Loading required packages

Be sure to load the packages you require. We use the “Tidyverse” of packages.

library(tidyverse)

Data

I’m going to re-import the Sutter dataset we used in Lab 4.

SutExp <- read_csv("../more/sutterexperiment.csv")

If you don’t have the data accessible, you can download it here: https://drive.google.com/file/d/0B9jjwkjdUJU7cElvcVI5U3hhdEU/view?usp=sharing.

Using rename to have consistent variable names

I’m also going to re-run the code tolower for consistency.

names(SutExp) <- tolower(names(SutExp))

Narrow the data

We’re now going to narrow the data to get a long/narrow dataset with rounds and values in columns.

NarSut <- 
  SutExp %>% 
  gather(round, value, -treatment, -team, -subject, -session) %>% 
  arrange(session, treatment, subject)

Using ifelse

Imagine you wanted to aggregate (group_by) on a variable that indicated “before” and “after” the first five rounds. If we wanted to do this, one of the easiest ways to do so would be first to create an indicator variabe that takes the value 1 for rounds 1 to 5 and 0 otherwise. To do so, we’re going to use mutate() to create a new variable and ifelse() to make the creation of that variable conditional on the values of other variables. How does ifsels() work? It is like a question that asks “If a condition is true, then report a value I tell you to, if false report another value I tell you to.” So here, we want to say the following

NarSut <- 
  NarSut %>% 
  mutate(early = ifelse(round %in% c("r1", "r2", "r3", "r4", "r5"), 1, 0)
         )

You can also embed ifelse() functions in each other. For example, imagine I wanted a variable with three values, “beginning”, “middle”, and “end”, then I could do the following.

NarSut <- 
  NarSut %>% 
  mutate(stage = ifelse(round %in% c("r1", "r2", "r3"), "beginning",
                        ifelse(round %in% c("r4", "r5", "r6"), "middle", "end"
                               ) #Notice this line break
                        ) #And this one. 
         )

What function is played by the line breaks in the code?

You can also use ifelse() with other variables as the outcomes rather than values or characters as I’ve done above.

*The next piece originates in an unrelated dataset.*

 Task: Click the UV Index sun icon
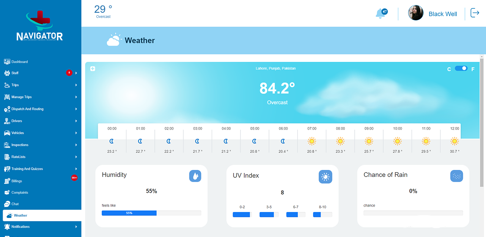click(325, 177)
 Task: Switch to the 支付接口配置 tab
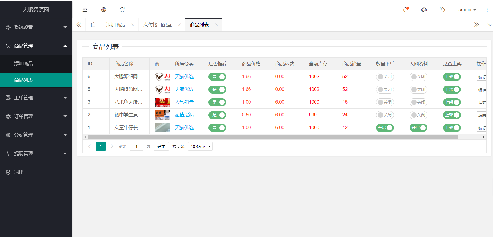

Before showing you that I’m going to manipulate the data a bit.

First generate a unique ID:

NarSut <- 
  NarSut %>%
  mutate(uniqid = paste(session, treatment, subject, sep = "_"))

Second, create a variable that is the maximum reported value someone gives and I’m creating a variable that is the median of the sample for all values. (Note: why is it important for me to use the function ungroup() in the code chunk?)

NarSut <- 
  NarSut %>%
  group_by(uniqid) %>% 
  mutate(maxval = max(value)) %>% 
  ungroup() %>% 
  mutate(medval = median(value))

Third, I’m going to create a new variable which reports the maxval if maxval > medval and reports medval otherwise.

NarSut <- 
  NarSut %>%
  mutate(maxormed = ifelse(maxval > medval, maxval, medval
                           )
         )

I could now use the variable maxormed in calculations if we wanted to. Because reasons.

To review, what have we done with ifelse?

Eudora’s question about frequencies

We need to use n() within different categories and then make sure we group_by() appropriately with different levels of variables. So we first create a “sample size” variable for the whole dataframe, then we group_by() with both the treatment and the new sample size variable, then we summarise on those groups, followed by mutate() to create a new variable that is the proportion of the total or the frequency.

NarSut <- 
  NarSut %>% 
  mutate(sample = n())
SutSum <- 
  NarSut %>% 
  group_by(treatment, sample) %>% 
  summarise(count = n()) %>% 
  mutate(prop = count/sample)
SutSum
## # A tibble: 5 x 4
## # Groups:   treatment [5]
##   treatment  sample count   prop
##   <chr>       <int> <int>  <dbl>
## 1 individual   2718   576 0.212 
## 2 message      2718   648 0.238 
## 3 mixed        2718   756 0.278 
## 4 paycomm      2718   486 0.179 
## 5 teamtreat    2718   252 0.0927